NRC Blog Explains Value of Scale Model Cask Testing
Bernard White, senior project manager in the Division of Spent Fuel Storage and Transportation, says practicality, not cost, is the main reason to use it.
Bernard White, a senior project manager in the Nuclear Regulatory Commission's Division of Spent Fuel Storage and Transportation, writes in a recent post to the agency's blog that practicality, not cost, is the main reason to use scale models when testing the safety of casks used to transport the most radioactive cargo, including spent nuclear fuel. White writes that casks are evaluated, using scale models or components of the casks, for their ability to withstand vibration, water spray, free fall, stacking, penetration, and fire.
"The bottom line is scale-model testing provides the necessary information for the NRC staff to know that a cask loaded with spent fuel can be transported safely, even in the event of an accident," he explains. "Cost savings is a factor, but not the most important one. The biggest reason for using scale models is practicality. Transport casks for spent nuclear fuel are typically in the 25-ton to 125-ton range. There are very few testing facilities in the world that can put a 125-ton cask through the required tests. For example, during 30-foot drop test, the test cask must strike the surface in the position that would cause the most severe damage. Cask designers often perform several drops to ensure they identify the correct position. After the 30-foot drop, the cask is dropped 40 inches onto a cylindrical puncture bar, then placed in a fully-engulfing fire for 30 minutes. Casks are also immersed in water to ensure they don't leak. Measurements from these tests are plugged into computer programs that analyze the cask structure in great detail."
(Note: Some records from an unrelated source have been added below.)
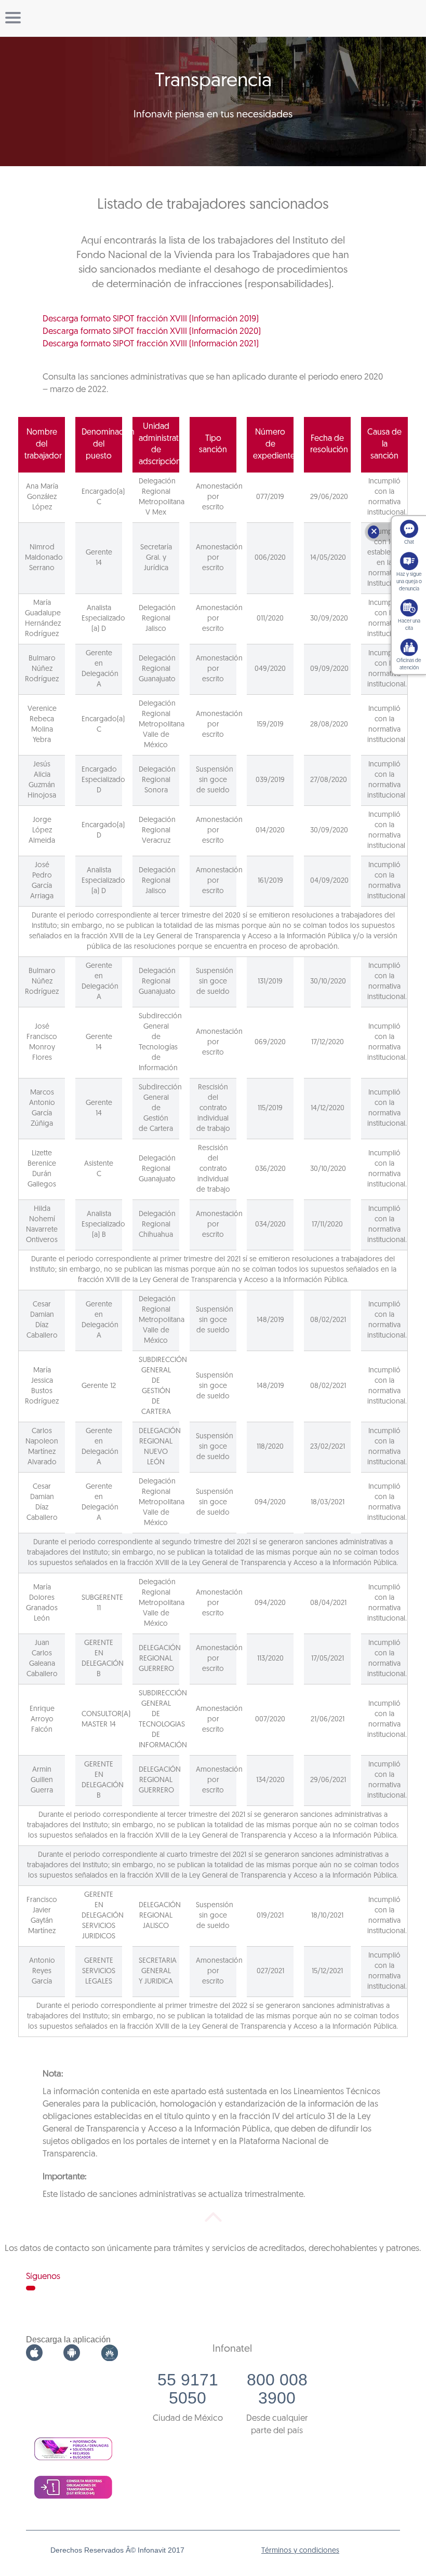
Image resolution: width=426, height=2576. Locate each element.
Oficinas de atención (408, 664)
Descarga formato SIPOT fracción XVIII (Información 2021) (151, 344)
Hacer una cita (409, 625)
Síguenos (43, 2276)
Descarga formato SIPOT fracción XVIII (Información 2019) (151, 319)
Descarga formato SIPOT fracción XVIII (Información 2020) (152, 331)
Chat (409, 542)
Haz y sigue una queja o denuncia (409, 581)
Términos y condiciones (300, 2551)
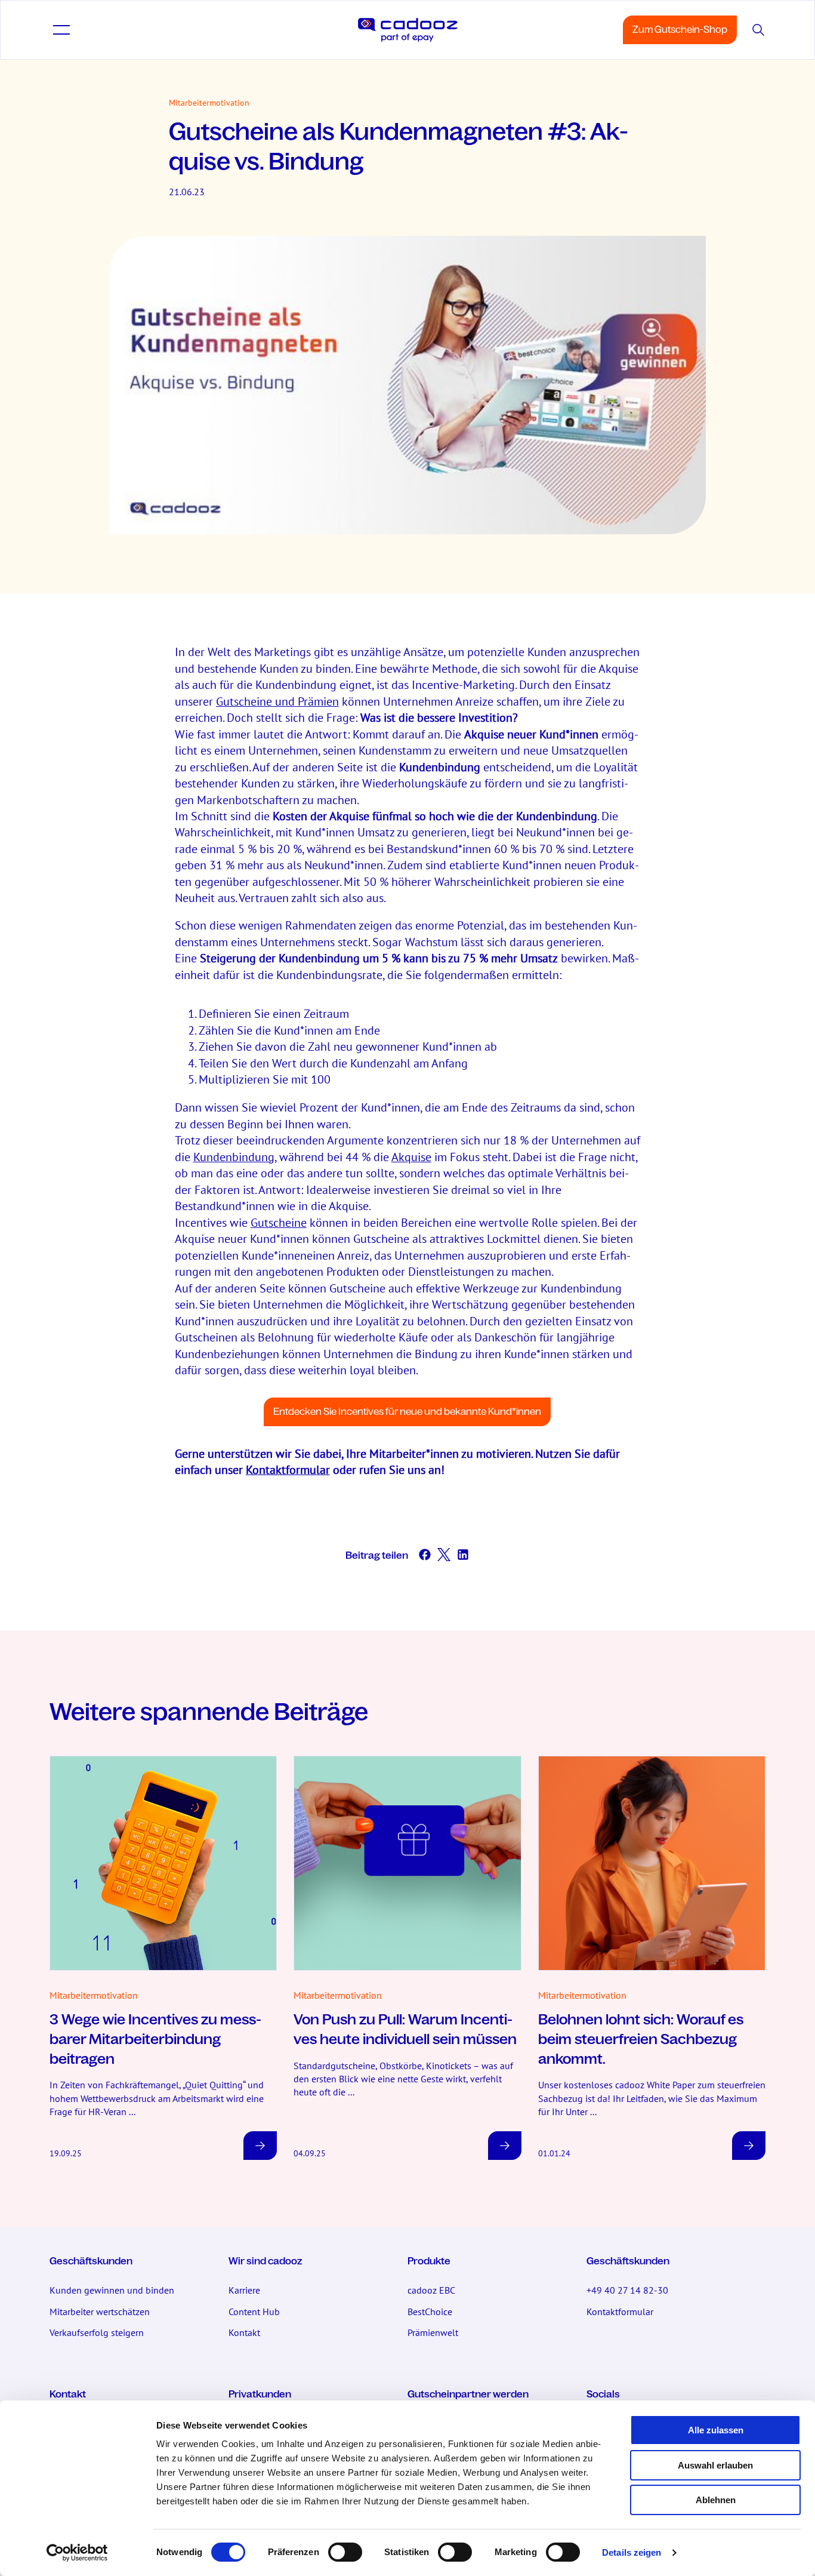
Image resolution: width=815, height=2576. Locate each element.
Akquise (411, 1156)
His article points out that NRC regulations specify that in the 30-foot drop test, the cask must hit an "unyielding" surface. "In a real-world accident, a 125-ton cask would damage any surface significantly. It requires considerably more engineering work to achieve an unyielding surface for a full-sized cask than for a scale model, with no measurable advantage. The rule-of-thumb for testing is the impact target should be 10 times the mass of the object that will strike it. So a 125-ton cask would need to hit a 1,250 ton surface. A 30-ton cask would only need a 300-ton target," White writes. "Scale models are easier to handle and can be used efficiently for many drop orientations to meet the multiple test requirements. If a test needs to be run again, it can be done much more easily with a scale model. Design changes are also more easily tested on models. Together with extensive analyses of a cask's ability to meet our regulatory requirements, the information from these tests allows the NRC to decide whether a cask can safely transport the radioactive contents."